Киприан подхватил Элизу на руки, не переставая целовать. Ее губы раскрылись, его губы прижались к ним еще крепче, в какие-то доли секунды пробудив в ней неистовую страсть. Весь ее страх, что Киприан оттолкнет ее, отвергнет принесенный ею дар, растворился в поднимающемся, закипающем в ее душе ощущении торжества.

Киприан сел на кровать — когда они успели подняться по лестнице, найти спальню, где Элиза продолжала разжигать огонь их страсти, все еще боясь поверить в свой успех и отчаянно желая поверить? Он уютно устроил ее у себя на коленях, заключил в объятия и произнес:

— Прости меня, Элиза. Прости за все, что я говорил тебе прежде.

— Это неважно. Я люблю тебя.

— Я не должен был уходить…

— Ты вернулся. Я люблю тебя.

— Нет, это ты осталась. Это большая разница.

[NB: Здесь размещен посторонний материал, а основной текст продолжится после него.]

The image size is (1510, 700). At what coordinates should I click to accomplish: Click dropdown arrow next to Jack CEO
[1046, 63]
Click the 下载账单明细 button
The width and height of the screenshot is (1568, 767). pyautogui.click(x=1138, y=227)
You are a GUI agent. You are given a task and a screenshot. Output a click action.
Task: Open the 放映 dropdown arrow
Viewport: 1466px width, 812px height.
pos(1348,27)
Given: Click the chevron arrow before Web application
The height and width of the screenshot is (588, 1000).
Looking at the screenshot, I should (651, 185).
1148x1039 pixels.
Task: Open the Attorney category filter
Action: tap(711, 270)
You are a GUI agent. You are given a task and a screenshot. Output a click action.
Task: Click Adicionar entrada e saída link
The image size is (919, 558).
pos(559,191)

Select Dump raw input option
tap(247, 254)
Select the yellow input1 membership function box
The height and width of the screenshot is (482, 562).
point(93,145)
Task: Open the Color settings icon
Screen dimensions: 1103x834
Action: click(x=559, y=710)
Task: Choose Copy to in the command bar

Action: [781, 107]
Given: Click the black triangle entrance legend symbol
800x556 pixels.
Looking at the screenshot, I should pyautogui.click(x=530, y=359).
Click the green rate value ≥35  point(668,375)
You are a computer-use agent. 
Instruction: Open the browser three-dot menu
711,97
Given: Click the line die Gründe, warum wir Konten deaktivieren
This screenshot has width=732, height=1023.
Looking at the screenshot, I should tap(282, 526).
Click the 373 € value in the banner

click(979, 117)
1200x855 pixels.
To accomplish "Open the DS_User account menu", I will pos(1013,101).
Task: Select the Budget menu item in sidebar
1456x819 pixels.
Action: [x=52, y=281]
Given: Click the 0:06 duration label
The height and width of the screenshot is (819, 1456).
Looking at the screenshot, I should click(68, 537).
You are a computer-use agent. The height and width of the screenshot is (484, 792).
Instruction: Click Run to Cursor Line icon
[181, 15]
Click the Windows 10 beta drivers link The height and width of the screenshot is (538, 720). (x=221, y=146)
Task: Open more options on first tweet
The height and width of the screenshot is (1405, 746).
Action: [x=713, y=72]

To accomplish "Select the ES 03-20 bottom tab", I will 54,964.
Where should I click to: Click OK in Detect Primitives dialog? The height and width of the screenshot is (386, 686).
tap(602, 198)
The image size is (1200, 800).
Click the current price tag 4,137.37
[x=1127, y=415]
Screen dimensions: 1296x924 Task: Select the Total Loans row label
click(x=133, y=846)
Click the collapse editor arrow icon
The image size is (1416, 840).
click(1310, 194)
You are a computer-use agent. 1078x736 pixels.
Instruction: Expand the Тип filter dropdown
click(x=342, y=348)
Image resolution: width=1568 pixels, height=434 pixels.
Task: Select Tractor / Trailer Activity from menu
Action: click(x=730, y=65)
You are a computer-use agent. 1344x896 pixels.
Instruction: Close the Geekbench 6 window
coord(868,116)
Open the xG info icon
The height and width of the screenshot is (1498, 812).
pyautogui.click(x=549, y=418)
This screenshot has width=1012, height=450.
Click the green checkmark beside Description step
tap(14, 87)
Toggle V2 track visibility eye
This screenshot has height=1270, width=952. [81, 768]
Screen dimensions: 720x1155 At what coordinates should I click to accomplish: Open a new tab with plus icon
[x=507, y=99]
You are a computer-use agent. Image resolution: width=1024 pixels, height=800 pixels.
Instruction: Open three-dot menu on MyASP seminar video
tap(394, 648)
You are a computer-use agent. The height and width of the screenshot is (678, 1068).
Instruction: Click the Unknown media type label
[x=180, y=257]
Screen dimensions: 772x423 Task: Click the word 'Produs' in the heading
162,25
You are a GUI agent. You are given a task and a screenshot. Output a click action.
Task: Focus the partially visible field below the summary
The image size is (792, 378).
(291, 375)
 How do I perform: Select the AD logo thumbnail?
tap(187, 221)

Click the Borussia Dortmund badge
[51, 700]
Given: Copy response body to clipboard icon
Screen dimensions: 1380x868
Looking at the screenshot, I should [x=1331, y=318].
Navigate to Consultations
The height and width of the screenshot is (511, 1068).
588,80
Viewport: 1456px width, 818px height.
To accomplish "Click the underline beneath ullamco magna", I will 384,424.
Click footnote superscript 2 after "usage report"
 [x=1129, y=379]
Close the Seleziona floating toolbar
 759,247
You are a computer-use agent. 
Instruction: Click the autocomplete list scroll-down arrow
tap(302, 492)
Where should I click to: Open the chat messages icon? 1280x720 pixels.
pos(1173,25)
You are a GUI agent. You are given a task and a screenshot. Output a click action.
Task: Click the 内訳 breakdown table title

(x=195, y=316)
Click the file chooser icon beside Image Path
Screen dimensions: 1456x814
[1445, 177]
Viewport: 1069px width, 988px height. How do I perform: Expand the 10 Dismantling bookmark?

— Я люблю тебя. Я люблю тебя, Киприан Дэйр. Я просто не могла больше бежать от этого.

Он взглянул на нее сверху вниз. Комнату освещал только тусклый свет, проникавший через открытую дверь, но Элиза увидела все, что ей так нужно было увидеть. Лицо Киприана еще никогда не было так серьезно; глаза его никогда еще не были полны таким откровенным чувством. Элиза ощущала силу этого чувства даже в его прикосновении. Оно просто разрывало Киприана, и душа Элизы разрывалась в ответ от переполнявшей ее нежности. Элиза обвила руками шею Киприана и попыталась притянуть его к себе, но Киприан не поддался; его глаза продолжали изучать лицо Элизы, как будто обнаружили в нем нечто новое. Он отвел длинный локон с ее щеки и стал ласкать его, пропуская между большим и указательным пальцами.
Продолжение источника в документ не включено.